Testo da leggere —
Da osservatori esterni “non è possibile esprimere una valutazione ponderata e adeguata sulla situazione clinica, ma c'è da augurarsi che le istituzioni che si sono espresse sulla base dei pareri medici inglesi non siano state influenzate da teorie aprioristiche sulla qualità della vita che sono sempre l'anticamera della discriminazione nei confronti delle persone con gravi disabilità”. “Impedire ai genitori di ricorrere a una possibile prassi sperimentale lascia perplessi in un'epoca in cui la migliore medicina sembra essere sempre aperta alla sperimentazione e alla speranza della cura”. “Charlie – afferma Pessina – non è un caso giuridico su cui sperimentare nuove interpretazioni delle carte dei diritti e la tenuta delle competenze scientifiche: è un bambino che prima di tutto deve essere custodito nella sua fragilità e in ogni caso, fosse davvero bene sospendere i trattamenti, ha diritto a un accompagnamento alla morte che coinvolga anche i suoi genitori. La foga mediatica non aiuta certo alla comprensione”.

Dati da analizzare —
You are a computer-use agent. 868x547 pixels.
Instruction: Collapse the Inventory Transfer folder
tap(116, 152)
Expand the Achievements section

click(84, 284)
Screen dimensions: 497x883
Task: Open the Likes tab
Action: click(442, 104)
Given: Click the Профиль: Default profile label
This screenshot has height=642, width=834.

Attività —
- 1) Nel testo sul caso di Charlie, secondo Pessina, a che cosa ha diritto il bambino se fosse davvero bene sospendere i trattamenti?
- 2) Continua il testo sul caso di Charlie dopo la frase con cui si chiude.

Le tue risposte —
- 1) A un accompagnamento alla morte che coinvolga anche i suoi genitori.

- 2)
“La scelta della Corte europea è mortifera e risponde solo alle richieste di una società necrofila. Non si tratta di accanimento terapeutico ma di permettere ai genitori di accompagnare il loro bimbo a concludere con dignità la sua breve vita terrena”: è il commento di Giovanni Paolo Ramonda, presidente della Comunità Papa Giovanni XXIII, in merito al verdetto della Corte europea dei diritti dell'uomo (Cedu) sulla vicenda di Charlie Gard, il bimbo inglese di 10 mesi per il quale l'Alta corte inglese aveva decretato di sospendere le cure. “Nel caso di Eluana Englaro fu tenuta in considerazione la scelta del padre – continua Ramonda – mentre in questo caso no. Chiediamo sia garantito sia il diritto di sostenere una vita fragile e crocifissa, sia il diritto dei genitori di tenere in vita il figlio”. “Nelle nostre case famiglia accogliamo tanti bimbi come il piccolo Charlie. Dalla nostra esperienza quotidiana al loro fianco possiamo dire che la sofferenza non è data dall'handicap o dalla malattia ma dalla solitudine che si crea a causa di queste condizioni”.